Researchers from the Leibniz Institute on Aging - Fritz Lipmann Institute (FLI) in Germany, together with colleagues from the Molecular Biotechnology Centre and the University of Turin in Italy, have identified a key mechanism that makes the aging intestine more susceptible to cancer. Their study, published in Nature Aging, details how a specific form of epigenetic change called ACCA drift accumulates in intestinal stem cells over time.
Epigenetic changes are chemical markers on DNA that regulate gene activity. In the gut, these changes build up as people age, especially in genes responsible for maintaining tissue health through pathways such as Wnt signaling. According to Prof. Francesco Neri from the University of Turin, "We observe an epigenetic pattern that becomes increasingly apparent with age." The study found that this ACCA drift is not random but follows a clear pattern and can be detected in both aging intestines and colon cancer samples.
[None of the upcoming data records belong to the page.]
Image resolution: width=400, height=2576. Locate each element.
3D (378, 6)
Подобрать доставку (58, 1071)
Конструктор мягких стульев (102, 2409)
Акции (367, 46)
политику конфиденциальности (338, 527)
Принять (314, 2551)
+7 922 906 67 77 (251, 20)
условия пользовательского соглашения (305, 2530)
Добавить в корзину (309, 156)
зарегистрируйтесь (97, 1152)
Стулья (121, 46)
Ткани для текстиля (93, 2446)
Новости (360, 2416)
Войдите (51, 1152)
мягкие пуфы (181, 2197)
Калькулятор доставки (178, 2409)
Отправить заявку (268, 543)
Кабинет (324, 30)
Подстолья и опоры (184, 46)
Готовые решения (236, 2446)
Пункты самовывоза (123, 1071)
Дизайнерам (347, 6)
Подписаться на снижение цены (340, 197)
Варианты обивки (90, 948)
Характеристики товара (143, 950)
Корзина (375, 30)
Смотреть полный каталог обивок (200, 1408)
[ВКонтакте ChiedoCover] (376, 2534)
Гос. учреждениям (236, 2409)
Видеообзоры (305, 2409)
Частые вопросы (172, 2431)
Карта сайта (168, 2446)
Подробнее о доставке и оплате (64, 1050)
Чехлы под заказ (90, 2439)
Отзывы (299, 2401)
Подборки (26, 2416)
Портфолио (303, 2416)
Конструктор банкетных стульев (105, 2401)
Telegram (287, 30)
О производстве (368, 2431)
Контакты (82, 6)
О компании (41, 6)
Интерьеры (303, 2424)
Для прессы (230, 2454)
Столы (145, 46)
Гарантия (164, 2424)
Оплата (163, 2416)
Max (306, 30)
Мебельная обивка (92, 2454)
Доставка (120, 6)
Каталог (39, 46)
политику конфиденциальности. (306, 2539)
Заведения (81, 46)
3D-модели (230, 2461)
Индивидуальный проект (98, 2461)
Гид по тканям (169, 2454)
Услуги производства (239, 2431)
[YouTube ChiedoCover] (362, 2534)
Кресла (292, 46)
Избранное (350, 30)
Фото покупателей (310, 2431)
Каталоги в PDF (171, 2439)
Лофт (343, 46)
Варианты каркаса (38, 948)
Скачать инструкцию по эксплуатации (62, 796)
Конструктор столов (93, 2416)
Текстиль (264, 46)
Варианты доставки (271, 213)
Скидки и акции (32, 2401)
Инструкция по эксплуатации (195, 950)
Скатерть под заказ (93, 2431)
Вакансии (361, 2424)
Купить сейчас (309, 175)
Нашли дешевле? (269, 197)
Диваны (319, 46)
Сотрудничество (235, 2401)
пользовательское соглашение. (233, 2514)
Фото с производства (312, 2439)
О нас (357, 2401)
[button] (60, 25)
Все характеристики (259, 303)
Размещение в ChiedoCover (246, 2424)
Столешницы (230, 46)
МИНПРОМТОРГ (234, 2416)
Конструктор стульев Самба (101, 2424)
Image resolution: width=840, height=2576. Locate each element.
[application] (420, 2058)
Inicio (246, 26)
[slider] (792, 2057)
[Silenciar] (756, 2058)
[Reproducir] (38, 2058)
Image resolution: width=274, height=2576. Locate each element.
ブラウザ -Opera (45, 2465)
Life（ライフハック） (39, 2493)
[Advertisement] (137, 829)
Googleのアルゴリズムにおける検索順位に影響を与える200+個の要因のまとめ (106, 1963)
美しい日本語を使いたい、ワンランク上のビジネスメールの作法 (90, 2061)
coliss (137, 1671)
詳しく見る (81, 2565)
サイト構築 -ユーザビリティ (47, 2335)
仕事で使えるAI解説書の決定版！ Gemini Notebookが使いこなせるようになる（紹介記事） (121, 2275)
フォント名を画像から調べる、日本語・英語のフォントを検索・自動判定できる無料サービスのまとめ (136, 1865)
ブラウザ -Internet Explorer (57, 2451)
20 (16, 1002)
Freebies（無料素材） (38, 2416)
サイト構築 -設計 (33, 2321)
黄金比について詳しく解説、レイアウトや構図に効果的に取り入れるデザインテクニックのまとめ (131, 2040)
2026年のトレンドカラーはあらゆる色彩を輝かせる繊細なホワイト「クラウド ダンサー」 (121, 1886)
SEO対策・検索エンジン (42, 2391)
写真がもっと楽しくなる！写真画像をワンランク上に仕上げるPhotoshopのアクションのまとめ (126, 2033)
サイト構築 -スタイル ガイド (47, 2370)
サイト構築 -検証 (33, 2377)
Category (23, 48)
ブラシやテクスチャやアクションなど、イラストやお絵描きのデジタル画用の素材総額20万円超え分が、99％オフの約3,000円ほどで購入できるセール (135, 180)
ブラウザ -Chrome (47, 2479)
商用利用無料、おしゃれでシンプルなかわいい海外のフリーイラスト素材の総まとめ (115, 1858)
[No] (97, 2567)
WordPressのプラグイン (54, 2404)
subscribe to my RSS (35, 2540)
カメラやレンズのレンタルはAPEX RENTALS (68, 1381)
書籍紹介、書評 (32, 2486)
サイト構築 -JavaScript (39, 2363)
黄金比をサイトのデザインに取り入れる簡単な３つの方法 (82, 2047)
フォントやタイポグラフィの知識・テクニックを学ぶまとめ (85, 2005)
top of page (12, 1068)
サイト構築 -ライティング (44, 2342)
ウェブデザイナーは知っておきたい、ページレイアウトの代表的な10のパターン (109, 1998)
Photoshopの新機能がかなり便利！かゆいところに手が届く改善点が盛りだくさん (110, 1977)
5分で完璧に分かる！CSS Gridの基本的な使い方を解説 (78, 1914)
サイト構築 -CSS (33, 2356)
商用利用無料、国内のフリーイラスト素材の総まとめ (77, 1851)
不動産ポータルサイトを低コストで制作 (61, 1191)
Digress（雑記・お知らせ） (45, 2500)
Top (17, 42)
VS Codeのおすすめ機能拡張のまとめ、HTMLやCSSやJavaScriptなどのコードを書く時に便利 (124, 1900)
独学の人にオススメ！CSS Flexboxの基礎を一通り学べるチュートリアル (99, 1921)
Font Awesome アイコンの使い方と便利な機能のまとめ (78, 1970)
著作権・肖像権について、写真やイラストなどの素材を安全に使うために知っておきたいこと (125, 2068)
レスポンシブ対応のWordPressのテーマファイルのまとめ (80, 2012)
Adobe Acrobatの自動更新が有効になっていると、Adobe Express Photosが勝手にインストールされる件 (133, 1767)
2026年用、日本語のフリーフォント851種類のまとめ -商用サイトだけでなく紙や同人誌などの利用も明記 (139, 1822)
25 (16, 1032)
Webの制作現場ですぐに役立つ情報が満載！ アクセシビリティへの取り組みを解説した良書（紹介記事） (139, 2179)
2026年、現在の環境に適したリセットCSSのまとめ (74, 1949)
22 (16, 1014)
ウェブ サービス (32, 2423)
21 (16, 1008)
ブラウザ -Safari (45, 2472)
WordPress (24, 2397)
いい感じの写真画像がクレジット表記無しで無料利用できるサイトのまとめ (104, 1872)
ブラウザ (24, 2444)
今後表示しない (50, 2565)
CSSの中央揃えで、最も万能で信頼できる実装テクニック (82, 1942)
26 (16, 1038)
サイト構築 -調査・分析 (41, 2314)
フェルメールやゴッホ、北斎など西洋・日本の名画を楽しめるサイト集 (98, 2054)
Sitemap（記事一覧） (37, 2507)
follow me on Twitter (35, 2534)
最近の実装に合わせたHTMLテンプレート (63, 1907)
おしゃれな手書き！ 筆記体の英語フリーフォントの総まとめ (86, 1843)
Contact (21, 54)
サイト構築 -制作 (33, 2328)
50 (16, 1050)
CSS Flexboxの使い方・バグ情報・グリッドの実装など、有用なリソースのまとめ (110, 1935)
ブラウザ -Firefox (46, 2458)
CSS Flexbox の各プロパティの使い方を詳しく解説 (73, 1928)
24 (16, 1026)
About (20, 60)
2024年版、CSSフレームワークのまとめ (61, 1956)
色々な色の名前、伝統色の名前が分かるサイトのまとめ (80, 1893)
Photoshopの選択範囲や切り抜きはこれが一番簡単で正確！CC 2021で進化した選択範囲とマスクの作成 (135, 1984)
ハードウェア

The process affects individual intestinal crypts—small tubular structures originating from single stem cells. When these stem cells undergo epigenetic changes, entire crypts reflect these modifications. Dr. Anna Krepelova explained: "Over time, more and more areas with an older epigenetic profile develop in the tissue. Through the natural process of crypt division, these regions continuously enlarge and can continue to grow over many years."
The research shows that iron metabolism plays a crucial role in this process. Older intestinal cells absorb less iron while releasing more at the same time, reducing available iron (II) in cell nuclei. This impairs TET enzymes responsible for preventing excess DNA methylation. When TET enzyme activity drops due to insufficient iron, DNA methylations accumulate and silence important genes.
Inflammation linked to aging further aggravates this situation by disrupting iron distribution and weakening Wnt signaling—a pathway essential for keeping stem cells active. The combination of iron deficiency, inflammation, and loss of Wnt signaling accelerates epigenetic drift throughout the intestine.
The team also demonstrated potential interventions using organoid cultures derived from intestinal stem cells. By restoring iron import or activating Wnt signaling pathways, they were able to slow down or partially reverse epigenetic drift. This led to increased TET enzyme activity and reduced DNA methylation levels. Dr. Krepelova noted: "This means that epigenetic aging does not have to be a fixed, final state. For the first time, we are seeing that it is possible to tweak the parameters of aging that lie deep within the molecular core of the cell."
These findings provide new insights into why colorectal cancer risk increases with age and highlight possible avenues for future therapies targeting molecular processes involved in gut aging.